Each line that specifies a single cookie consists of seven text fields separated with TAB characters. A valid line must end with a newline character.
Fields in the file
Field number, what type and example data and the meaning of it:
- string
example.com
- the domain name - boolean
FALSE
- include subdomains - string
/foobar/
- path - boolean
TRUE
- send/receive over HTTPS only - number
1462299217
- expires at - seconds since Jan 1st 1970, or 0 - string
person
- name of the cookie - string
daniel
- value of the cookie
Cookies with curl the command line tool
curl has a full cookie "engine" built in.

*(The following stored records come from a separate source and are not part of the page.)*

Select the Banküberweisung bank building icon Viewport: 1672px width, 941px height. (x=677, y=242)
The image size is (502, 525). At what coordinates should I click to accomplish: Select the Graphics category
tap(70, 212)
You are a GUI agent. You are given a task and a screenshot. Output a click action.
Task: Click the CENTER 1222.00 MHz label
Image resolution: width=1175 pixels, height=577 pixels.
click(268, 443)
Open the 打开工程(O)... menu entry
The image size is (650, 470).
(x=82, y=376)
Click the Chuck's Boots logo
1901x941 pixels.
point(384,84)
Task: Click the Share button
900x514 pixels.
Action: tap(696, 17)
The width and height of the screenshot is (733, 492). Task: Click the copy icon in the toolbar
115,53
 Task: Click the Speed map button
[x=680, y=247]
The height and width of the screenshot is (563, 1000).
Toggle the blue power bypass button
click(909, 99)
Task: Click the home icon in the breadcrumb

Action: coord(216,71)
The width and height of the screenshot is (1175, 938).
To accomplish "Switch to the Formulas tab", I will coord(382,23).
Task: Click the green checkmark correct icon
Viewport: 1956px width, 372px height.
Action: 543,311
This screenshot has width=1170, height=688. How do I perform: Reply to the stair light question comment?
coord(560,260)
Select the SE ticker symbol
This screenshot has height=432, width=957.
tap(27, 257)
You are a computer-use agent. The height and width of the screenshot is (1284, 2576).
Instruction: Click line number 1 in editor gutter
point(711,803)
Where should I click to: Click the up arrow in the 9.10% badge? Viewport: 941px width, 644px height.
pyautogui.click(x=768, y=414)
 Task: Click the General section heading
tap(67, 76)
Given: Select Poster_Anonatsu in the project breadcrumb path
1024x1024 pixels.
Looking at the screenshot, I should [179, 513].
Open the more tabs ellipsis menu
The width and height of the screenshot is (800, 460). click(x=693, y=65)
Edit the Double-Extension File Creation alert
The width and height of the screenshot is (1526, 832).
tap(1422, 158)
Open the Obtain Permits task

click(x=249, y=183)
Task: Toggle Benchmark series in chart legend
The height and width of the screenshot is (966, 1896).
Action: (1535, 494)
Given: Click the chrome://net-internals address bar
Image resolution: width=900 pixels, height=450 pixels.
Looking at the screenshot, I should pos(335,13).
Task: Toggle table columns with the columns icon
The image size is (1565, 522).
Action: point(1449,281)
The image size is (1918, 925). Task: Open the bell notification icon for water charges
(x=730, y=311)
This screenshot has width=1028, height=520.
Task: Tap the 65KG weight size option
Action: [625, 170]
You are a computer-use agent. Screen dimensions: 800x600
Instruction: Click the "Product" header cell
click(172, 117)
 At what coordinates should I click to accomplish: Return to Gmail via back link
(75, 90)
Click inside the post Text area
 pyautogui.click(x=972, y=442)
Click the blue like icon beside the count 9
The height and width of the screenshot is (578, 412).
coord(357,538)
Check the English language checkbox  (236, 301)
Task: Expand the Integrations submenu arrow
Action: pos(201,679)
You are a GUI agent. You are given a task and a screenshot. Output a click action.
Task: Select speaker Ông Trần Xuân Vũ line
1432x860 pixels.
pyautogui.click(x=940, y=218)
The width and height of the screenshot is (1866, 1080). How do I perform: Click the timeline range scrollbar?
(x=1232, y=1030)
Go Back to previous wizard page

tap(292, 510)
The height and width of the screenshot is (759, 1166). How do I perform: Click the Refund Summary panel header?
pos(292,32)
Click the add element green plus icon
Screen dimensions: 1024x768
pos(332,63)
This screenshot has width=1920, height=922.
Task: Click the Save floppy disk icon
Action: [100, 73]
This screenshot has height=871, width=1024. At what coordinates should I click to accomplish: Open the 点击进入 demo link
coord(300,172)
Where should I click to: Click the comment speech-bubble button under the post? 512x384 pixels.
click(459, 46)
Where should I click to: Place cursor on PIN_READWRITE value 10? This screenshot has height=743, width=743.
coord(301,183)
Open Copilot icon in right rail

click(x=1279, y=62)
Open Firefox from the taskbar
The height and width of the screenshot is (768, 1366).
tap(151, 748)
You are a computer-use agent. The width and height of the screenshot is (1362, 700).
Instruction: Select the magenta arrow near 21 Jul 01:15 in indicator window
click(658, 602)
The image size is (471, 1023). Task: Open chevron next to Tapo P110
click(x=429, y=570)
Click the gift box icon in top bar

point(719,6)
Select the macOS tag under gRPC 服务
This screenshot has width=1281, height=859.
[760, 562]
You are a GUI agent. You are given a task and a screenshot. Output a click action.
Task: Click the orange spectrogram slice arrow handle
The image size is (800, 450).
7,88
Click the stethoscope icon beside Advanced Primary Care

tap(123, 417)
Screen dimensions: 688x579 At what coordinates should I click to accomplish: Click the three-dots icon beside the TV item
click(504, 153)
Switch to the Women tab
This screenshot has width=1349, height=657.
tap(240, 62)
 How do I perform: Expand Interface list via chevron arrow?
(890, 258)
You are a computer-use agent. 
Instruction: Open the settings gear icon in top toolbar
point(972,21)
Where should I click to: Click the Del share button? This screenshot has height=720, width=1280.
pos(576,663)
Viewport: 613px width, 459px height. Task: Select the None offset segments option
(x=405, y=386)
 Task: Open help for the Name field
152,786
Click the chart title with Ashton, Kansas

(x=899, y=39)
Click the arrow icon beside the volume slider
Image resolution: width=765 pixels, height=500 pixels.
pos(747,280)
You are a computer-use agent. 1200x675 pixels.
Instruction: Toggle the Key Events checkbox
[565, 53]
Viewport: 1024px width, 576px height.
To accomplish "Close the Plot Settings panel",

If you just activate it, you can have curl receive and send cookies exactly as mandated in the specs.
Command line options:
-b, --cookie
tell curl a file to read cookies from and start the cookie engine, or if it
is not a file it will pass on the given string. -b name=var
works and so
does -b cookiefile
.
-j, --junk-session-cookies
when used in combination with -b, it will skip all "session cookies" on load so as to appear to start a new cookie session.
-c, --cookie-jar
tell curl to start the cookie engine and write cookies to the given file after the request(s)
Cookies with libcurl
libcurl offers several ways to enable and interface the cookie engine. These options are the ones provided by the native API. libcurl bindings may offer access to them using other means.
CURLOPT_COOKIE
Is used when you want to specify the exact contents of a cookie header to send to the server.
CURLOPT_COOKIEFILE
Tell libcurl to activate the cookie engine, and to read the initial set of cookies from the given file. Read-only.
CURLOPT_COOKIEJAR
Tell libcurl to activate the cookie engine, and when the easy handle is closed save all known cookies to the given cookie jar file. Write-only.
CURLOPT_COOKIELIST
Provide detailed information about a single cookie to add to the internal storage of cookies. Pass in the cookie as an HTTP header with all the details set, or pass in a line from a Netscape cookie file. This option can also be used to flush the cookies etc.
CURLOPT_COOKIESESSION
Tell libcurl to ignore all cookies it is about to load that are session cookies.
CURLINFO_COOKIELIST
Extract cookie information from the internal cookie storage as a linked list.
Cookies with JavaScript
These days a lot of the web is built up by JavaScript. The web browser loads complete programs that render the page you see. These JavaScript programs can also set and access cookies.
Since curl and libcurl are plain HTTP clients without any knowledge of or capability to handle JavaScript, such cookies will not be detected or used.
Often, if you want to mimic what a browser does on such websites, you can record web browser HTTP traffic when using such a site and then repeat the cookie operations using curl or libcurl.